## Görev Gereksinimleri
1. Mahkeme kararına göre aşağıdaki soruları yanıtlayın:
(a) Dava hangi tarihte açılmıştır?
(b) Davacı davalıdan ne kadar manevi tazminat talep etmiştir?
(c) Davacı vekili, dava açma hakkı için Türk Medeni Kanunu'nun hangi maddesine dayanmıştır?
2. Mahkeme kararında "Görüntülediğiniz mahkeme kararı" ifadesinden başlayıp aşağıya doğru "DAVA : Tazminat (Haksız Fiilden Kaynaklanan)" ifadesine kadar uzanan bölümün tamamını birebir kopyalar mısınız?

## Seçilen Metin
============

Emsal Mahkeme Kararı İstanbul 19. Asliye Ticaret Mahkemesi 2019/486 E. 2020/404 K. 28.01.2020 T.

Görüntülediğiniz mahkeme kararı henüz kesinleşmemiştir. Yararlı olması amacıyla eklenmiştir.

T.C.
İSTANBUL
19. ASLİYE TİCARET MAHKEMESİ

ESAS NO : 2019/486 Esas
KARAR NO : 2020/404
DAVA : Tazminat (Haksız Fiilden Kaynaklanan)
DAVA TARİHİ : 02/09/2019
KARAR TARİHİ : 14/09/2020

Mahkememizde görülmekte olan Tazminat (Haksız Fiilden Kaynaklanan) davasının yapılan açık yargılaması sonunda,
GEREĞİ DÜŞÜNÜLDÜ:
Davacı vekili vermiş olduğu dava dilekçesinde özetle; müvekkili şirketin Türkiye’nin en önemli ve büyük medya kuruluşlarından … na bağlı olarak faaliyet gösteren … logolu televizyon kanalının sahibi olduğu, uzun yıllardır medya sektörünün önde gelen kurumları arasında yer alan müvekkilinin toplumu aydınlatmak ve bilgilendirmek adına habercilik işini layığıyla yaptığını, davalı …nin yayın hakkı sahibi olduğu … gazetesinin internet sitesinde 29/06/2019 tarihinde yayınlanan haberde müvekkilinin yayın hakkı sahibi olduğu … aleyhine hayal ürünü bir olay üzerinden karalama kampanyası başlatıldığını, müvekkilinin ticari itibarının hedef gösterildiğini, dava konusu yayın içeriğinin ” … .” şeklinde olduğu, dava konusu yayında yer alan açıklamaların tamamen gerçek dışı olmasının yanı sıra yayının tek amacının … hakkında kamuoyunda kasten olumsuz hava yaratmak olduğunu, Türk Medeni Kanunu’nun 24. Maddesinde kişilik hakları ihlal edilen kişiye dava açma ve hukuka aykırılığının tespitinin hakkını verdiğini, Türk Borçlar Kanunu’nun 58. Md göre ise kişilik hakkının zedelenmesinden zarar gören, uğradığı manevi zarara karşılık manevi tazminat adı altında bir miktar para ödenmesini isteyebilir şeklinde denildiği ve tazminat talep edilebilmesi için haksız fiili gerçekleştirenin kusuru veya ağır zarar doğmuş olmasının arandığını, netice olarak davalı tarafça haksız , dayanaksız ve söylemlerle kamuoyunda müvekkili aleyhine intiba yaratma kastıyla yayınlanan haber neticesinde doğan manevi zararının giderilmesi amacıyla huzurdaki davanın ikame edildiğini beyanla 100.000,00.-TL manevi tazminatın yayın tarihi olan 28/06/2019 tarihinden itibaren işleyecek yasal faizi ile birlikte davalıdan tahsiline karar verilmesini talep ve dava etmiştir.

============

## Gösterilen Veriler
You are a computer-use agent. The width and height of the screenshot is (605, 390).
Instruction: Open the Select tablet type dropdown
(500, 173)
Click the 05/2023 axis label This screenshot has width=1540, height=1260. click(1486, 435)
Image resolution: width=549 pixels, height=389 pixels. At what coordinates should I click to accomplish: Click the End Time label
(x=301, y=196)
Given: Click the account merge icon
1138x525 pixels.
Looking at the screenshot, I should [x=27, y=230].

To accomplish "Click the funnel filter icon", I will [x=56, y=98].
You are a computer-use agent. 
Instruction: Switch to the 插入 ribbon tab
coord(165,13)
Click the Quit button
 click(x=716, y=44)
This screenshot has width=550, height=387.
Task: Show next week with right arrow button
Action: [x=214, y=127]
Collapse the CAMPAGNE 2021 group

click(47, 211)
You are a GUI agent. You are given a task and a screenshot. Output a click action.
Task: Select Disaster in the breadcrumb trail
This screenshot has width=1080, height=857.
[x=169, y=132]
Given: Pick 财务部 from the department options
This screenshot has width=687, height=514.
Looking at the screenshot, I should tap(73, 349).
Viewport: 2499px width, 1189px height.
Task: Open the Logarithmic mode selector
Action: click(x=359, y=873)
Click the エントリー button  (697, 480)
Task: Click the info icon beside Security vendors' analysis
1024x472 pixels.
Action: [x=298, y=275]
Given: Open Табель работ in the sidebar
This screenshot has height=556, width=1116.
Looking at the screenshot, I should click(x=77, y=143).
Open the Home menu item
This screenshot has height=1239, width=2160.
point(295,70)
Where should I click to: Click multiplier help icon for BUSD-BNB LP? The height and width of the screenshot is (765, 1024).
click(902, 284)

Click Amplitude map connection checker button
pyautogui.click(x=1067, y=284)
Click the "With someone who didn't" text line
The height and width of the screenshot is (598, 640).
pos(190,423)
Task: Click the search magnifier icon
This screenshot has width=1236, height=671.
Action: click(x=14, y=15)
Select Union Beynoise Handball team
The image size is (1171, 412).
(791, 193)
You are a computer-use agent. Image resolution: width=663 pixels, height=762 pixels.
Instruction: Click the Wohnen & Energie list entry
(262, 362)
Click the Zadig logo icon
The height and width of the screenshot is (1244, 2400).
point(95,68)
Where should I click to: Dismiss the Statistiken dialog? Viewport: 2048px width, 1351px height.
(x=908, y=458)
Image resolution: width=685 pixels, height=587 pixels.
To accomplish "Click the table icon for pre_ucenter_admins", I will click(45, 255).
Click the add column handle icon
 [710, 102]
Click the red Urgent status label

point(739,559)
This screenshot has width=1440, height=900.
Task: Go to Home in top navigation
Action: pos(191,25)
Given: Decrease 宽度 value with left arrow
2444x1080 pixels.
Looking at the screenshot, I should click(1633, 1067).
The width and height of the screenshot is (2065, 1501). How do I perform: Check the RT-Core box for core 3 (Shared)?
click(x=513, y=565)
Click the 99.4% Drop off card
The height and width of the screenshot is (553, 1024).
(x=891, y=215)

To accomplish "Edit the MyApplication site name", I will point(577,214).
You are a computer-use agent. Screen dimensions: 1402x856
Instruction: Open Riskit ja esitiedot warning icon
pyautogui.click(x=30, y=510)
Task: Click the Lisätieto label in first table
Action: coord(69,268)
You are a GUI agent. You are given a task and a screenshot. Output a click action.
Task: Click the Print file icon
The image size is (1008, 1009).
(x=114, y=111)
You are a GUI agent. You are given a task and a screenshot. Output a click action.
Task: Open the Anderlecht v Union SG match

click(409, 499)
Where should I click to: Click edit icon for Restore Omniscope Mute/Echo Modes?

============

## Beklenen Yanıtlar
1.
(a) 02/09/2019
(b) 100.000,00 TL
(c) 24. madde

2.
Görüntülediğiniz mahkeme kararı henüz kesinleşmemiştir. Yararlı olması amacıyla eklenmiştir.

T.C.
İSTANBUL
19. ASLİYE TİCARET MAHKEMESİ

ESAS NO : 2019/486 Esas
KARAR NO : 2020/404
DAVA : Tazminat (Haksız Fiilden Kaynaklanan)